Snapchat Dysmorphia: Have standards of beauty really changed?

I remember being a child. The first story I heard of beauty was that of the splendid appearance of Shakuntala that mesmerized King Dushyanta the minute he laid eyes on her. I remember being a teenager and reading about Aphrodite in the ancient Greek literature- a woman so beautiful that she was identified with Venus. I remember growing up into an adult and seeing all this fade into the misty winds of change that society brought with it. Do you remember it too?

I am sure you do.

From fairy tales to reality bites, from Zero worries to Zero figure, from Real to Reel, our world has changed drastically, and the biggest spectator of this change has been us! While this generation has seen a growing number of "influencers" emerging from various backgrounds of the world, we sometimes fail to reckon how much of "influence" is right influence. With the rapidly growing technology, almost everyone of us has become tech savvy. There is no single person who won't be having at least one of the currently famous social media apps on their smartphones. Some of us are busy tweeting our thoughts on Twitter, some of us are posting our day to day schedule on Instagram, and some of us are trying to look as beautiful as the girl who just posted a selfie on her Snapchat.

Talking about selfies, social media platforms have left no stones unturned to ensure that their users get the best handful experience of everything- be it of going live with several other people or enhancing their natural beauty with the use of Filters. While Instagram is evolving in this arena too, Snapchat still remains to be the king of filters. And let's keep our hands on our heart and agree that all of us have been a little too obsessed with the different shades of graphics and appearances that Snapchat brings into our pictures. I mean, who doesn't want to look like a better version of themselves with full plum lips and doe eyes, right? But the question is, "are you really this flawless?" And the bigger question is, "what is flawless?"

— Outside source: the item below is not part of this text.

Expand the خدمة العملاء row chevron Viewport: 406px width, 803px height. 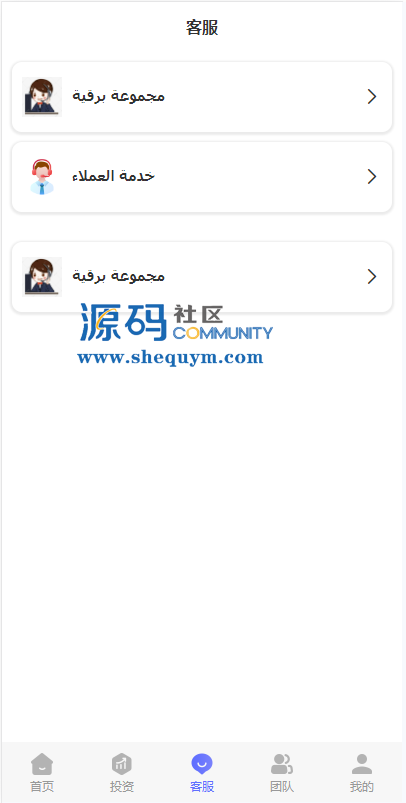tap(372, 177)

With the growing demand of social media to look up to date and post your pictures of perfection with no skin pores, no blackheads, and everything spotless, we all have lost our Real Selves somewhere down the lane. Snapchat Dysmorphia is the new emerging warning of the world trying to tell us that yes, we have come way too far. It is basically a disorder where Teenagers and Adults are seeking for plastic surgery just to look like their filtered selves. To say the least, this phenomenon has given a new direction to Body Dysmorphic Disorder, which is a very severe mental health condition. Our generation has come to a point where there is no place for imperfection. But, along with filtering out our imperfections, these filters have also filtered out our reality. When did we let our acne scars, our complexions, and our untamed eyebrows define us? How did we come this far? Above all, is there a way to go back?

The current scenario reminds me of the classic literature poem written by Sir Robert Frost, "The Road Not Taken." Simply put, maybe the problem is that we are blindly following the road where the crowd of people is moving. But what if, that is not the only road? What if I tell you, you are more than those filters? What if I tell you that you are more than your face? And what if I tell you that you already know this? Isn't there a possibility that Shakuntala must have gotten some acne scars while growing up, or that Aphrodite always had stomach rolls? None of it ever made them less beautiful, they are still remembered for the marks they have left on the world- the marks that comprise of things other than beauty, the marks of bravery, courageousness, and self acceptance. Maybe it is your time to accept yourself too. Your eyes may not be perfect almond shaped but they still shine in the sun, your face may not have a perfect glow but it has freckles that almost resemble the stars. So, stop for a while, breathe in, and look in the mirror. What you see will be just as splendid, in fact, even better than what the filters show you. Stand up, smile, and say, "I am beautiful," and learn to mean it. Because you are, and you are.

And you do not need any filter to validate your beauty!